CT - Qu'est-ce qui t'a inspiré à présenter ce projet spécifiquement à la Chapelle Notre-Dame-de-Bon-Secours ?
 
SP - Je n'étais pas certain de le faire là avant d'y avoir répété avec l'ensemble; après, j'en étais certain. Le son y voyage et mûrit bien et l'équipe qui y travaille est chaleureuse. Ayant été construit en 1771, l'endroit lui-même dégage une atmosphère riche qui est difficile à expliquer à quelqu'un qui ne l'a pas ressenti (tenter de le faire serait comme essayer de décrire le goût des champignons...)

CT - Comment décrirait-tu le style musical de ce projet aux lecteurs ?

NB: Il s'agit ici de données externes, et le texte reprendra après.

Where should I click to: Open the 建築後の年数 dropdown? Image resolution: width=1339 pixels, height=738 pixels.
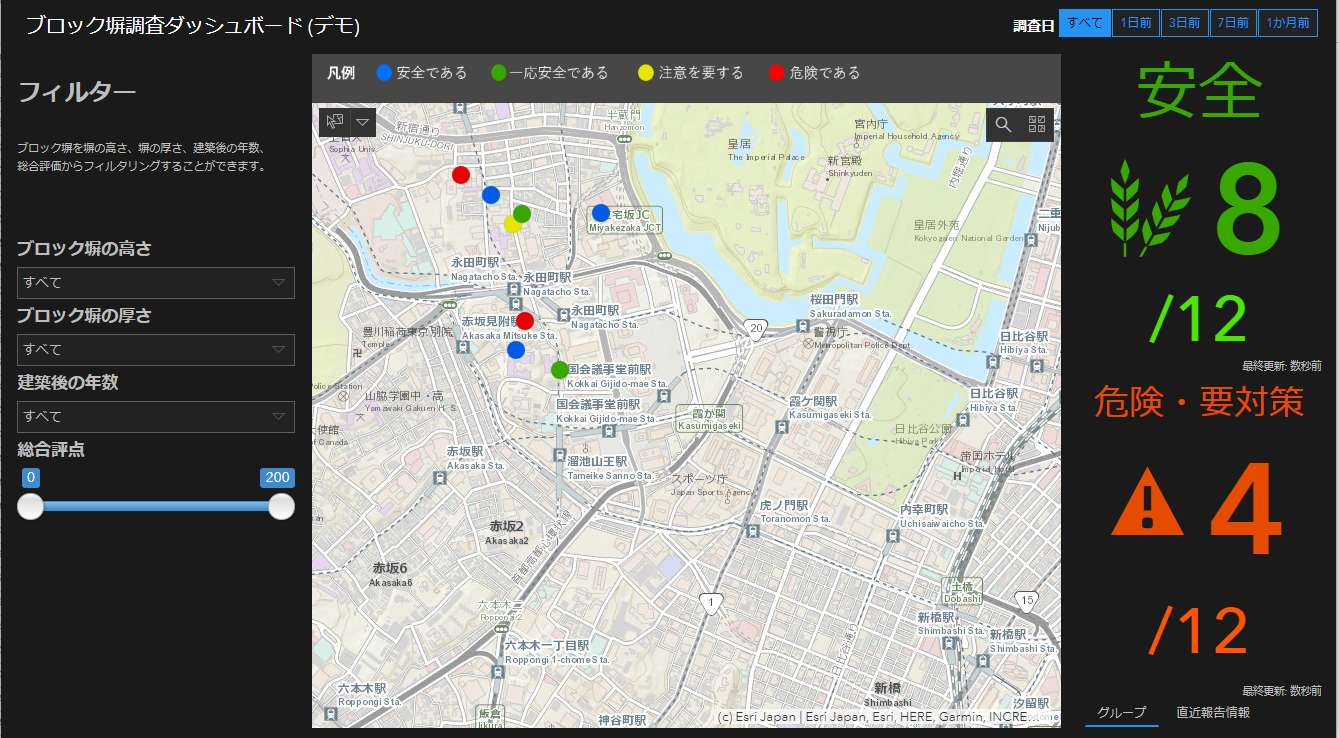(x=156, y=417)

SP - Un heureux mélange entre les univers de Charles Mingus, Igor Stravinsky et Harry Potter.
 
CT - Quelle musique écoutes-tu dans la vie de tous les jours ?
 
SP - Ça dépend de mon humeur : en général, j'aime le silence; sinon, j'écoute ces temps-ci Mike Moreno, Medeski Scofield Martin & Wood, Charles Mingus, Kenny Wheeler, Dave Douglas, Terrence Blanchard et mononcles Igor [Stravinsky] et Momo [Ravel]. J'ai une affection particulière pour le travail de René Lussier et Richard Desjardins.
 
CT - Si tu avait le choix de jouer avec n'importe quel artiste, vivant ou décédé, ça serait qui ?

SP - Brian Blade! C'est un musicien de génie. J'ai écouté plusieurs de ses concerts et à mon avis, il n'y a que très peu ou pas de distance entre le moment où il conçoit une idée et son exécution – c'est la liberté en action… et ça, c'est drôlement inspirant!